Last question (I promise...at least for now): I've been thinking about how to test for leaks. I'm an hour from the nearest lake. I could pull it over there, put it in the water, and try to observe as many leaks as I can before the water level gets too high. If there are many, that might not take too long.

The other idea I had is to leave it the trailer in my driveway, put the plug in, and run the hose inside the boat. Then, I could get underneath and see where she's leakin'.

I realize that this could be idiotic on many levels. Will the weight of the water put too much stress on the hull? Can the trailer handle the weight? I would guess it would take 250 gallons or more to get the water level up high enough to hit all the rivets I'm concerned about. That's a lot of weight. I could probably angle the trailer forward and do the front half with less water inside, drain it, then raise the front up and do the back half.

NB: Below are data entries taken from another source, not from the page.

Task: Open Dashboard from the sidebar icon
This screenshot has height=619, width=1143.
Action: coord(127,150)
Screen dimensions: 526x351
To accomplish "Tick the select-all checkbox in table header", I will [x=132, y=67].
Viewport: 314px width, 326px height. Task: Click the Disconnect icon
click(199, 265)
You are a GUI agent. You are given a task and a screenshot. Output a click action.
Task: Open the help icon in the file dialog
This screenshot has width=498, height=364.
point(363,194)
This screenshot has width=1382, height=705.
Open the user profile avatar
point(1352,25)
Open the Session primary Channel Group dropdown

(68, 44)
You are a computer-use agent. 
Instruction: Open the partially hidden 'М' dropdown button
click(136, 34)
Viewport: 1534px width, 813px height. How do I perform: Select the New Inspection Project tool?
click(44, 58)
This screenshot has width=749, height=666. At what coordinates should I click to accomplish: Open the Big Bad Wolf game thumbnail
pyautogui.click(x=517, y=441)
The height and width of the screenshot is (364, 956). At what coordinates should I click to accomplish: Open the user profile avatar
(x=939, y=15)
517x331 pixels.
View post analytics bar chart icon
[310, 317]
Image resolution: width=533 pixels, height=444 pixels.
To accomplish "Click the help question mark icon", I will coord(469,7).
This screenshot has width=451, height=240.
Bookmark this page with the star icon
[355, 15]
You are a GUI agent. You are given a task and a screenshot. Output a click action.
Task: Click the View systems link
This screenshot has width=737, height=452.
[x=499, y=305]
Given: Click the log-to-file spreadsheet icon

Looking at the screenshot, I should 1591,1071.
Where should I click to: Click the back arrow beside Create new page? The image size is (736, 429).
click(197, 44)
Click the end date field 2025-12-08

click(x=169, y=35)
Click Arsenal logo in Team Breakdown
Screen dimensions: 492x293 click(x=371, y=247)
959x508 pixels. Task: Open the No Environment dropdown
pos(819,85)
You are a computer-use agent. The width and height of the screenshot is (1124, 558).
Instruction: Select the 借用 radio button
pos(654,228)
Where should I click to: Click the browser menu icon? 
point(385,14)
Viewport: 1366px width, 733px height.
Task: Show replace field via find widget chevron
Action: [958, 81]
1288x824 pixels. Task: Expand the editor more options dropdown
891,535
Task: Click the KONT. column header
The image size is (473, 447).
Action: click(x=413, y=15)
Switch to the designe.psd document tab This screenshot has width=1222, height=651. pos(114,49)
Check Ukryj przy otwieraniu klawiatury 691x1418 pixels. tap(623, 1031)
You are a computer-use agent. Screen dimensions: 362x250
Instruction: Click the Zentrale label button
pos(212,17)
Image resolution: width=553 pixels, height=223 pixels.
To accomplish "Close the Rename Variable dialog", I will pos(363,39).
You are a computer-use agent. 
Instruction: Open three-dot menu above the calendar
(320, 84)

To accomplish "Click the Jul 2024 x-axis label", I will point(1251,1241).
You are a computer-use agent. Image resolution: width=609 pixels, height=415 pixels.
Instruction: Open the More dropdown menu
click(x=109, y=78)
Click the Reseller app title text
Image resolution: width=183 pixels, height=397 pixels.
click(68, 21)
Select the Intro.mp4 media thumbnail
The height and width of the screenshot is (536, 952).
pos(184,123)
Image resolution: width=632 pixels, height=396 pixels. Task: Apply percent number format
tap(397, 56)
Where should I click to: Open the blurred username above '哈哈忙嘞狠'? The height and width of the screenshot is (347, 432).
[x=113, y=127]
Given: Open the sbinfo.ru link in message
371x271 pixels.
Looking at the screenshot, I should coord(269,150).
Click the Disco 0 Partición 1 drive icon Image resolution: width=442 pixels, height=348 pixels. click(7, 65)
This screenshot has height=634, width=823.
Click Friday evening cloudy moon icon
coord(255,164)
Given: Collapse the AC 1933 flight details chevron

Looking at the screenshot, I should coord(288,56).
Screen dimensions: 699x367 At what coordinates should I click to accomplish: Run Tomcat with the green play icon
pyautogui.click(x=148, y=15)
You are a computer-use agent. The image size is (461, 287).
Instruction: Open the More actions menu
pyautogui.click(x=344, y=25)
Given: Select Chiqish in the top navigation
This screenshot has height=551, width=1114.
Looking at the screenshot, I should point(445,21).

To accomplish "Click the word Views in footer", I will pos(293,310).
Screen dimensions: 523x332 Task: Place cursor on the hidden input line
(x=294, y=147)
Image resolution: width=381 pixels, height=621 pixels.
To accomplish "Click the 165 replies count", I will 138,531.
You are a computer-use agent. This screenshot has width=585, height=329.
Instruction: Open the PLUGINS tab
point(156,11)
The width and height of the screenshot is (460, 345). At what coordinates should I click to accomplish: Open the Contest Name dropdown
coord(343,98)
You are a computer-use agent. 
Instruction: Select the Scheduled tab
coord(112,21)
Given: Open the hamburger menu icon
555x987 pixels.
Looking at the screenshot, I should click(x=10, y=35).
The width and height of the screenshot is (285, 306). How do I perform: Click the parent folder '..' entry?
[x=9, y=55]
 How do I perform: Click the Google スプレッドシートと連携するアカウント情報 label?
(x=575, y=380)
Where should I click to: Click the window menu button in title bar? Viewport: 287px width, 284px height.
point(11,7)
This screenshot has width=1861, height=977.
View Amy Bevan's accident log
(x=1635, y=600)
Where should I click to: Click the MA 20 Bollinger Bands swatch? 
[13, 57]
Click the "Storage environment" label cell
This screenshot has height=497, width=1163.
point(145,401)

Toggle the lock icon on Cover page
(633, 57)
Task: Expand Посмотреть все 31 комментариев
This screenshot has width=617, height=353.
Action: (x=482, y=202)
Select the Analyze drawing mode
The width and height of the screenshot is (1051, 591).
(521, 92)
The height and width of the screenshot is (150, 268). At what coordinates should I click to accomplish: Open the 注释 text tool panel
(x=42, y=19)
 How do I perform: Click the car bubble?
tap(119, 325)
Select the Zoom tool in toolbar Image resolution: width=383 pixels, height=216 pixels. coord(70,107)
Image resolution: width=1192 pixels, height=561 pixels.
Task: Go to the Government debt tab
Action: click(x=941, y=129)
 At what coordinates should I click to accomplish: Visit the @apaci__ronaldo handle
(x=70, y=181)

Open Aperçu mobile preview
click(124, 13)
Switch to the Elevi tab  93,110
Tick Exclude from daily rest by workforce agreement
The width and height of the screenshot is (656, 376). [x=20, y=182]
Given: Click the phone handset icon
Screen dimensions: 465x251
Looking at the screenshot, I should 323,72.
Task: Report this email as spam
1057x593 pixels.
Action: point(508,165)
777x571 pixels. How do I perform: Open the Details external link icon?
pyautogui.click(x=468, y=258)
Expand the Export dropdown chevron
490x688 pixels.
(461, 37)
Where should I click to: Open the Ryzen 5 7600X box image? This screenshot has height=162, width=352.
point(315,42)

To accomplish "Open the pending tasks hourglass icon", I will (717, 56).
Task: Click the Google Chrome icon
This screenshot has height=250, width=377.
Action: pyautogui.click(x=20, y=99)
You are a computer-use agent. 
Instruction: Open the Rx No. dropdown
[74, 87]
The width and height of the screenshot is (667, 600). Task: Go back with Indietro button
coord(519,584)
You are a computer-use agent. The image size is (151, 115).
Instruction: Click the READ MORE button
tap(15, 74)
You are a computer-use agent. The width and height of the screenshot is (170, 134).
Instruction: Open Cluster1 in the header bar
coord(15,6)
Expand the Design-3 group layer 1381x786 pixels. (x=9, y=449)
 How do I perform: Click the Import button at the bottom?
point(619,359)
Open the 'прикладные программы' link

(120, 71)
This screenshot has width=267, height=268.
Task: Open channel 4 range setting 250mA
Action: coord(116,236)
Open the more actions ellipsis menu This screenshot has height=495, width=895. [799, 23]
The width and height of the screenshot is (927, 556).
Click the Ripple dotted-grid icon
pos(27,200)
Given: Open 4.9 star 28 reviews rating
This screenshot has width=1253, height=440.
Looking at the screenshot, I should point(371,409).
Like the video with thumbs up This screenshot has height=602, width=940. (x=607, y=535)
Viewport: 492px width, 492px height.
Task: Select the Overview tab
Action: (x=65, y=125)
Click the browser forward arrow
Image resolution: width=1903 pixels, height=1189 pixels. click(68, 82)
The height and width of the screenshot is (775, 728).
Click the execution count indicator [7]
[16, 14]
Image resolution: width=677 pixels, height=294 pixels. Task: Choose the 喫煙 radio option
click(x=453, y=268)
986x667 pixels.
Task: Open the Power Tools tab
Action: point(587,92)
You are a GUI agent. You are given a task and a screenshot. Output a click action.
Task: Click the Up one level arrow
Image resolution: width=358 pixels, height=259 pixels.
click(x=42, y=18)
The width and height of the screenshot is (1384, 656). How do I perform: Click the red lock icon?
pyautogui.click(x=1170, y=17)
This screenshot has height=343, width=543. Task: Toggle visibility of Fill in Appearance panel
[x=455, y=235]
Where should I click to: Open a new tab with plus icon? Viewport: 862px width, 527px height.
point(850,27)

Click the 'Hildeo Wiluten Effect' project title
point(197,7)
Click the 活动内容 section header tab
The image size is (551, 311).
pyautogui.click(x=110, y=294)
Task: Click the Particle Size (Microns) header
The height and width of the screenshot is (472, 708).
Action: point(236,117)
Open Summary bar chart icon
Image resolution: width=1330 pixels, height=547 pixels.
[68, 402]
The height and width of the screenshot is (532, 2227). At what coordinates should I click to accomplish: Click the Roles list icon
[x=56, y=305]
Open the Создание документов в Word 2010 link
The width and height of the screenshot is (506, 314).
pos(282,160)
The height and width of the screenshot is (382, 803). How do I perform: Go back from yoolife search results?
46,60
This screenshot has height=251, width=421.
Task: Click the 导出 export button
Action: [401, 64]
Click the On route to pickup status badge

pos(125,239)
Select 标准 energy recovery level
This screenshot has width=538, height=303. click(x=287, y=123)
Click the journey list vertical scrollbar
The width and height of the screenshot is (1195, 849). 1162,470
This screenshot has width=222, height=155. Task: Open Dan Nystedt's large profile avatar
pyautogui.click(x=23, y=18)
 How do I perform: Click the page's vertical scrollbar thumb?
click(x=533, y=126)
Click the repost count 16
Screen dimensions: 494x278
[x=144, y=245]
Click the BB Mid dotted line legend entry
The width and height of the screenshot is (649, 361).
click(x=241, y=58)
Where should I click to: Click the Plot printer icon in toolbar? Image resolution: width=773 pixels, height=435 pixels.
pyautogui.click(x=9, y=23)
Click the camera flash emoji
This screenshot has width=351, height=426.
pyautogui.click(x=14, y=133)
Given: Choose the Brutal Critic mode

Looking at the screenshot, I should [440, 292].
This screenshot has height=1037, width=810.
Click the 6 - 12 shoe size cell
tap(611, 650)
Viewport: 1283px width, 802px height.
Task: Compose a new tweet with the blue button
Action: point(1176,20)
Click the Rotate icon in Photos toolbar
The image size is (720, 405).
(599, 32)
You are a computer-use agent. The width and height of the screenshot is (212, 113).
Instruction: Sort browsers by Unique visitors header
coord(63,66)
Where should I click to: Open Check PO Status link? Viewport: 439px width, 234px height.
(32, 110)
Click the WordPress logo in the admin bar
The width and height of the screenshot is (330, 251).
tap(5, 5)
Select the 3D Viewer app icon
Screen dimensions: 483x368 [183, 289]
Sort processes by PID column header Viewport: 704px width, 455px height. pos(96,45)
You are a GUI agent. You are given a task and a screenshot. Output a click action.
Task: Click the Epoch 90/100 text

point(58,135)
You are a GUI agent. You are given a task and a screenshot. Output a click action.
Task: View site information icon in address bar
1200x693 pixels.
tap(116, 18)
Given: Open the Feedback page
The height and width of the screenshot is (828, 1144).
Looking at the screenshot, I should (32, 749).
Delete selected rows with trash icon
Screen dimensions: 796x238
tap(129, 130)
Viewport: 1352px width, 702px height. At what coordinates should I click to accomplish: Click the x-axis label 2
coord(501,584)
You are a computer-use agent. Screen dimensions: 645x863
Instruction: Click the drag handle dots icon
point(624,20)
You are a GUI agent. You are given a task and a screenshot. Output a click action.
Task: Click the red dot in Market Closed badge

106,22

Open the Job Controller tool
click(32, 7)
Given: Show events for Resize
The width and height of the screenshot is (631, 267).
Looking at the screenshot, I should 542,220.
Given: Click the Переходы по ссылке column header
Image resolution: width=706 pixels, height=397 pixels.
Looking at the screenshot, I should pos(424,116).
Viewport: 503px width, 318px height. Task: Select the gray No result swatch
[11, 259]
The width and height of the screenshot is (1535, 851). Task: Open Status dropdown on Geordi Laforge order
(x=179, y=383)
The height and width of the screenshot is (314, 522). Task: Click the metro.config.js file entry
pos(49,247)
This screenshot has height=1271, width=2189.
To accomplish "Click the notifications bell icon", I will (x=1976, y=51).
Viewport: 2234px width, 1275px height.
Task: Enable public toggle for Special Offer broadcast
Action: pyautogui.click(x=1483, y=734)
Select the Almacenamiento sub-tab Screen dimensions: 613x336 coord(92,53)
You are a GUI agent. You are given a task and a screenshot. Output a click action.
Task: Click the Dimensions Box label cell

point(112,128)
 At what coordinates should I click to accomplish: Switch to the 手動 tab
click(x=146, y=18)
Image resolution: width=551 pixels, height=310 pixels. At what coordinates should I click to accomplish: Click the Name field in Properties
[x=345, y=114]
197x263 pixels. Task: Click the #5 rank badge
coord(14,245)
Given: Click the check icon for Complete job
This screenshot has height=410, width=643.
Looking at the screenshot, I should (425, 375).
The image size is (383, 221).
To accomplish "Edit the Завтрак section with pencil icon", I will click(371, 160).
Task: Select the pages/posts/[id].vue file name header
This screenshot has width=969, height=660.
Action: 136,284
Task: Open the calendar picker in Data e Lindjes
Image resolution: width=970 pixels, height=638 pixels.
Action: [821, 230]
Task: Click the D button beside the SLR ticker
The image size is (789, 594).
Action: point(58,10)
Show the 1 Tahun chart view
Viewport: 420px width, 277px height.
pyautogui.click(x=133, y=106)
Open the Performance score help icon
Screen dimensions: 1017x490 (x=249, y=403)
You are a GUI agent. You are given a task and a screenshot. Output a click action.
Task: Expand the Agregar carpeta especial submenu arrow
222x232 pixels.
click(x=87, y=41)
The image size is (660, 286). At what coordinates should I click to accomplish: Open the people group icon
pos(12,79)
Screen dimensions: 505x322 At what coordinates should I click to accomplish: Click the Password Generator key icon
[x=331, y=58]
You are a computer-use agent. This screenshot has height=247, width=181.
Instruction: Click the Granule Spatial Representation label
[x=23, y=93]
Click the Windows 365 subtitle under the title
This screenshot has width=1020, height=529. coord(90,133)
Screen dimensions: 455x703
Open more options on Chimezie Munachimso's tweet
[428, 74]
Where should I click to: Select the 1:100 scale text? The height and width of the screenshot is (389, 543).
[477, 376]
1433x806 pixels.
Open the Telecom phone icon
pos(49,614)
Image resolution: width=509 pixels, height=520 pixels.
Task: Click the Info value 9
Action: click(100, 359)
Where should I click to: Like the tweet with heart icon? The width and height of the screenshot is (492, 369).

Another alternative to have someone aim the hose in specific spots while I monitor from below. Not sure that would work as well, but maybe...

If anyone is still reading at this point, I apologize for such a long post. Thanks!
 

baytonemus

Petty Officer 1st Class
Joined
Jun 23, 2010
Messages
217
Re: Replace rivets in aluminum hull

Here's another issue. I've got a cracked floor brace.

cracked_brace_int.jpg

This is the only spot in the boat where it "creaks" when I walk on the inside of the hull and it definitely has to be fixed. I'm probably going to use HTS-2000 aluminum repair rods and braze it right in place. It will take off some paint but they really work great. I've used them to fix cracks in aluminum cycle covers, etc. Check out the video demo at the link above. It's like Durafix (which I've never used) but it's supposed to be a superior product.
 

baytonemus

Petty Officer 1st Class
Joined
Jun 23, 2010
Messages
217
Re: Replace rivets in aluminum hull

I bought a bucking bar and rivet set for universal head solid rivets. A friend came over and laid under the boat with the rivet set backed up with a sledge then, when he hollered, I whacked the bucking bar with a 4 lb hammer. It took 4-8 hits to tighten them up good and tight. Sure, that guy's won't even talk to me anymore, but it was totally worth it.

Needed to use some screws in addition to the rivets in spots where the braces inside had lifted up from the inside of the hull. Coated with Gluvit on both sides. Here's a photo...

rivets_screw_btm.jpg

Still need to put some paint on the Gluvit, but everything is well sealed and there are no leaks where I have made repairs.